> [EXERCISE]:
Reproduce each line of the entries that carries "computer".

> [Stored records]:
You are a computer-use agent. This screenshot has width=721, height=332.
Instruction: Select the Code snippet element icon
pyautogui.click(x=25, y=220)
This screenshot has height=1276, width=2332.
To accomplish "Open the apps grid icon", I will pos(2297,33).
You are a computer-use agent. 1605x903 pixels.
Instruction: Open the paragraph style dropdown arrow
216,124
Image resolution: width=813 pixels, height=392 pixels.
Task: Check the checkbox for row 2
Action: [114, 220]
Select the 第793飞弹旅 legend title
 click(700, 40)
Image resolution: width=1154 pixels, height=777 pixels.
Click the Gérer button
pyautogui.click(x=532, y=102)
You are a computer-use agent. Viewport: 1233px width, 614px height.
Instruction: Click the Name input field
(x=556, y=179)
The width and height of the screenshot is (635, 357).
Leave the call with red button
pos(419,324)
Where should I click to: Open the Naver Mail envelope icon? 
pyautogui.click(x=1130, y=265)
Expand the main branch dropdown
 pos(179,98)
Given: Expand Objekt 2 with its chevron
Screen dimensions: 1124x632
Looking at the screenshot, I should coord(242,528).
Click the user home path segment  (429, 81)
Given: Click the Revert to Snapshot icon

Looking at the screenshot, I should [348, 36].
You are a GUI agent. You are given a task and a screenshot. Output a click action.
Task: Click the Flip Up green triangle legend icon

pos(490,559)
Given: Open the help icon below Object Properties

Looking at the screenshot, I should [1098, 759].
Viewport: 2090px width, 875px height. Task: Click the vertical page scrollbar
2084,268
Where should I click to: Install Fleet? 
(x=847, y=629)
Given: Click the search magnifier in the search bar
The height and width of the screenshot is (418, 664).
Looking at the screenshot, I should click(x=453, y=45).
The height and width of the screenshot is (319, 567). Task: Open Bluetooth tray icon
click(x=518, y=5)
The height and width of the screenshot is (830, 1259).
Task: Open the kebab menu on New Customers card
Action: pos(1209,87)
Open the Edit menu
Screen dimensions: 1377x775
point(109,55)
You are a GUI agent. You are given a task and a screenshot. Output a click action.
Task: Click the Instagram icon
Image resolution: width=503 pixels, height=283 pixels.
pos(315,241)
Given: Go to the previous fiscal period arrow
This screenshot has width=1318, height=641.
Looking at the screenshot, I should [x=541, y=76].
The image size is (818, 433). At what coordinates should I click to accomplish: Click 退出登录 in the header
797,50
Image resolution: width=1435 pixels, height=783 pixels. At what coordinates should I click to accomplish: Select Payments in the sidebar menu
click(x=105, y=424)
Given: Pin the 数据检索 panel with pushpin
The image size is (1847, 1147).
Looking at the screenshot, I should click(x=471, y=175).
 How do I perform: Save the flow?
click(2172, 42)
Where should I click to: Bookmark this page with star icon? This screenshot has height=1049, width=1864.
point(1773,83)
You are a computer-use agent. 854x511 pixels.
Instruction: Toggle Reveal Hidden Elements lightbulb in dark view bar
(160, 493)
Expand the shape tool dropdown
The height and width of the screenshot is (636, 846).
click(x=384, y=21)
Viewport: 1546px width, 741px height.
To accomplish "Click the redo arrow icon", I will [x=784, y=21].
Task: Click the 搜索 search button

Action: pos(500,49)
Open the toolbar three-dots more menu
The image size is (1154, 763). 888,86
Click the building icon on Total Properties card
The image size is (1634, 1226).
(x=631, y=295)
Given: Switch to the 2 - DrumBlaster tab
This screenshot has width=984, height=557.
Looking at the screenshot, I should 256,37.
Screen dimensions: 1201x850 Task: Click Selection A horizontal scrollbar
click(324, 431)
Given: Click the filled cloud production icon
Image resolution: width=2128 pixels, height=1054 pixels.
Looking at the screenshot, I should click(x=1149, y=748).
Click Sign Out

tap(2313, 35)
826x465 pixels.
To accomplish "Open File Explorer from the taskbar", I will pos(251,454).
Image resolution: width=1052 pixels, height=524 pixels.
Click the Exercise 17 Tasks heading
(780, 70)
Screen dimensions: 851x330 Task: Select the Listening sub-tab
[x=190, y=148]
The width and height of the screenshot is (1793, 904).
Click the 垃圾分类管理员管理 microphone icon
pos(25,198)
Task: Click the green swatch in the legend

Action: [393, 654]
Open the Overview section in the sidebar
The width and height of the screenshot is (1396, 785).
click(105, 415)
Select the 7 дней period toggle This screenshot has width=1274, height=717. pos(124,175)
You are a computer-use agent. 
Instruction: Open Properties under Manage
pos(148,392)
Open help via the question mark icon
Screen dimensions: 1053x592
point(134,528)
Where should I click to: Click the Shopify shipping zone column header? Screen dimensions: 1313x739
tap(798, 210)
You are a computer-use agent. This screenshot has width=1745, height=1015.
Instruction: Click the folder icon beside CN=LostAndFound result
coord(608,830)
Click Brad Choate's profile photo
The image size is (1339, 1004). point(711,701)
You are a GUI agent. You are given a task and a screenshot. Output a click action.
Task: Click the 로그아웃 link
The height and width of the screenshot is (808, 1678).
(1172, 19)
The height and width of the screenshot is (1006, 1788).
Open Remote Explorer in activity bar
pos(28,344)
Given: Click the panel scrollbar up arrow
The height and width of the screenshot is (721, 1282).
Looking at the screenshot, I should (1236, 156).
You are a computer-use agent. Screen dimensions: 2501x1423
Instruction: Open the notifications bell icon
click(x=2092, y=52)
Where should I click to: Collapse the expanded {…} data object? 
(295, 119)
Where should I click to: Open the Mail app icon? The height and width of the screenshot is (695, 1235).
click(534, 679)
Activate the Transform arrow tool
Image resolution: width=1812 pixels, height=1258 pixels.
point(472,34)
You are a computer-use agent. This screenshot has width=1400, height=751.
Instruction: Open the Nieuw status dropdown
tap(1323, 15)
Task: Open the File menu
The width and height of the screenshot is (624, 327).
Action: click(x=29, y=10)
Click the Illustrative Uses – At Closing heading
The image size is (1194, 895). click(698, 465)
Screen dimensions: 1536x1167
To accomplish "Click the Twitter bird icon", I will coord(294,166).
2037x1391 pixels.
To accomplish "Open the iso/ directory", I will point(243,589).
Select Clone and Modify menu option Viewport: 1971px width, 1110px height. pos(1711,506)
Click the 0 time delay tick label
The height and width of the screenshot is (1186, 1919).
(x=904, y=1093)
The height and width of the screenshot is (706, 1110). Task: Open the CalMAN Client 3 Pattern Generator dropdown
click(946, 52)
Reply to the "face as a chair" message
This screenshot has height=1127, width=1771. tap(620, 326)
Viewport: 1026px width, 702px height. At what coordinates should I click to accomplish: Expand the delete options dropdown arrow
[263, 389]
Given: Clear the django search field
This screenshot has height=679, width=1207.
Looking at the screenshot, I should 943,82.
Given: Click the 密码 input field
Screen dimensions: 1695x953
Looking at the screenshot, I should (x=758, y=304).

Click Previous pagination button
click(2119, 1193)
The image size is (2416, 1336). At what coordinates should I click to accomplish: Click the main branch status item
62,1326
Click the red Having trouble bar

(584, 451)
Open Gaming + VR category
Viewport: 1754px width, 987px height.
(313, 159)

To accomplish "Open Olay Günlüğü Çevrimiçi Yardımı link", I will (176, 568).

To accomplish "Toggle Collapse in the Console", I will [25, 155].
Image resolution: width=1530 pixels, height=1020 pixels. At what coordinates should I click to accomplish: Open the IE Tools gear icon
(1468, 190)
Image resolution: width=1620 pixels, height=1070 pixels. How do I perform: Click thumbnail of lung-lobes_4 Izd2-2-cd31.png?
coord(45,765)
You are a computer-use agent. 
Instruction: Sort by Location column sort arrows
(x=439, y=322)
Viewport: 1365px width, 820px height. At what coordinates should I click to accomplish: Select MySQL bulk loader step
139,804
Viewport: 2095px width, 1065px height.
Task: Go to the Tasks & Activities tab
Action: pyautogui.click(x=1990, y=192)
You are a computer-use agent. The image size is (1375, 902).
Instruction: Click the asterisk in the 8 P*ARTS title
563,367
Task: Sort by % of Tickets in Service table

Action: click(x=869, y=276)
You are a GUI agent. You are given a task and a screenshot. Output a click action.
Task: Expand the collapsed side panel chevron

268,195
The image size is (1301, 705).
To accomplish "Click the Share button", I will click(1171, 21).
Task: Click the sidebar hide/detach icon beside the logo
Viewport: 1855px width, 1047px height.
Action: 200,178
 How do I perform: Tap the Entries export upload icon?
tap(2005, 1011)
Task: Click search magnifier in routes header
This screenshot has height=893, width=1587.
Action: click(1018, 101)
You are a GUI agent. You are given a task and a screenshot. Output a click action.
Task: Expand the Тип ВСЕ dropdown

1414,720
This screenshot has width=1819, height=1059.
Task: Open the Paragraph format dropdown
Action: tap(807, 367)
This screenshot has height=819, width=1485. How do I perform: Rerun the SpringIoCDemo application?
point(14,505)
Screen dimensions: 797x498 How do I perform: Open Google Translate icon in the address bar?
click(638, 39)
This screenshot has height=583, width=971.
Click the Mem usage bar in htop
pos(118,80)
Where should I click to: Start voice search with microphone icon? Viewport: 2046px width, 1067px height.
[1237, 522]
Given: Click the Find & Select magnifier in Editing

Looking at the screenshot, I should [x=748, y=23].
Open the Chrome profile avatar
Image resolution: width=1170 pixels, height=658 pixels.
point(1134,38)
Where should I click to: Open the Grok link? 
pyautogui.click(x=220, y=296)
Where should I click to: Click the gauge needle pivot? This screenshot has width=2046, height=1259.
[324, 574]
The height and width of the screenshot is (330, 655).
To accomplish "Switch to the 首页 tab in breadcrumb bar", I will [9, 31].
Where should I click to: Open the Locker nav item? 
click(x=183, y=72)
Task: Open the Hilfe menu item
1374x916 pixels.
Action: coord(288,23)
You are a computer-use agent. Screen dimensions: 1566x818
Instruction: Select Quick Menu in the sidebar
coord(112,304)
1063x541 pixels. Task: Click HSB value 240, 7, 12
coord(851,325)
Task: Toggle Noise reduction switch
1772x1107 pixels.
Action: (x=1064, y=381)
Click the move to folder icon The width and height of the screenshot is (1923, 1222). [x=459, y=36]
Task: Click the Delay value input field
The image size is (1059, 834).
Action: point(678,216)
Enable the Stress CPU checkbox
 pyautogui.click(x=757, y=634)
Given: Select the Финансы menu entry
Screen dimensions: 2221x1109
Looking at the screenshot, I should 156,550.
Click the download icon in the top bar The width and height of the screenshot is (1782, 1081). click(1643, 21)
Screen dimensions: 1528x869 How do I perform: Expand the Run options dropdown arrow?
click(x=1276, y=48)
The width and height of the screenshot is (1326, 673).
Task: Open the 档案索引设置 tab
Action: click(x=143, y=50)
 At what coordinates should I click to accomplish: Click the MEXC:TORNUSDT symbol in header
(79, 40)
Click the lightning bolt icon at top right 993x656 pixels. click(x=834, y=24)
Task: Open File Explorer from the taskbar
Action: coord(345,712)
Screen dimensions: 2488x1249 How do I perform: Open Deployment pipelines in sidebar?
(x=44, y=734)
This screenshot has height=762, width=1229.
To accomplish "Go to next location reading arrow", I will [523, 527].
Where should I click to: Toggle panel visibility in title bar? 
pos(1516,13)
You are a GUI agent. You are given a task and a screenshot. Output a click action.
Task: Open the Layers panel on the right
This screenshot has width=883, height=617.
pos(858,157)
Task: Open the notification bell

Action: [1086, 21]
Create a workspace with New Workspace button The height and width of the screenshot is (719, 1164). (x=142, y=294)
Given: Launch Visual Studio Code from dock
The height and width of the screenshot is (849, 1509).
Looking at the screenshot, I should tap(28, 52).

> [RESULT OF THE EXERCISE]:
You are a computer-use agent. This screenshot has width=721, height=332.
You are a computer-use agent. 1605x903 pixels.
You are a computer-use agent. Viewport: 1233px width, 614px height.
You are a computer-use agent. 854x511 pixels.
You are a computer-use agent. 
You are a computer-use agent. This screenshot has width=1745, height=1015.
You are a computer-use agent. Screen dimensions: 2501x1423
You are a computer-use agent. This screenshot has width=1400, height=751.
You are a computer-use agent. 
You are a computer-use agent. The image size is (1375, 902).
You are a computer-use agent. Screen dimensions: 1566x818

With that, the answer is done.